İyi bir şey mi bu ülkemiz ve siyasi yaşam için?
Hiç sanmıyorum.
Cumhurbaşkanı Erdoğan’ın da, her gün, kamuoyu önüne çıkmadığı saatlerde, bu manzaranın rahatsızlığını duyduğuna eminim. Her devlet adamı yanında yalnız güvendiği kişiler bulundurmakla yetinmez, aynı zamanda görüş ve düşüncelerinden yararlanacağı yol arkadaşları da arar.
Onları yakınında bulamazsa?
Şimdilerde karşı karşıya bulunulan değişik alanlardaki sorunların arka planında bu yalnızlığın oranı herhalde vardır.

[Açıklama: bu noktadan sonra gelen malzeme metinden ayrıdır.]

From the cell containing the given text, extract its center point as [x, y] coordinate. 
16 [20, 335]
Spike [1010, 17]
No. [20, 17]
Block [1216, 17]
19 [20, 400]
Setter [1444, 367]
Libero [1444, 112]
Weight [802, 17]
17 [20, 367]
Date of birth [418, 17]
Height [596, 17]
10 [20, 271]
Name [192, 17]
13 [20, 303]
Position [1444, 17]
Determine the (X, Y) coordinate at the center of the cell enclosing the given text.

Lokantada AK Parti kuruluş yıldönümü programından gelenler yavaş yavaş ortalıktan çekildiler, geriye biz ve birkaç masa daha kaldı. Onlar varken de sonra da bizim masada hemen hiç siyaset konuşulmadı.
Ülkemizin fikir üreten beyinleri arasında sayılabilecek akademisyenler bir gazeteciyle o kadar saat bir arada bulunuyorlar ve beş-on dakika haricinde siyaset konuşmuyorlarsa bunun da bir sebebi olmalı…
Acaba siyaseti ciddiye alınacak önemde görmemeleri olabilir mi o sebep?
Olabilir gibime geliyor.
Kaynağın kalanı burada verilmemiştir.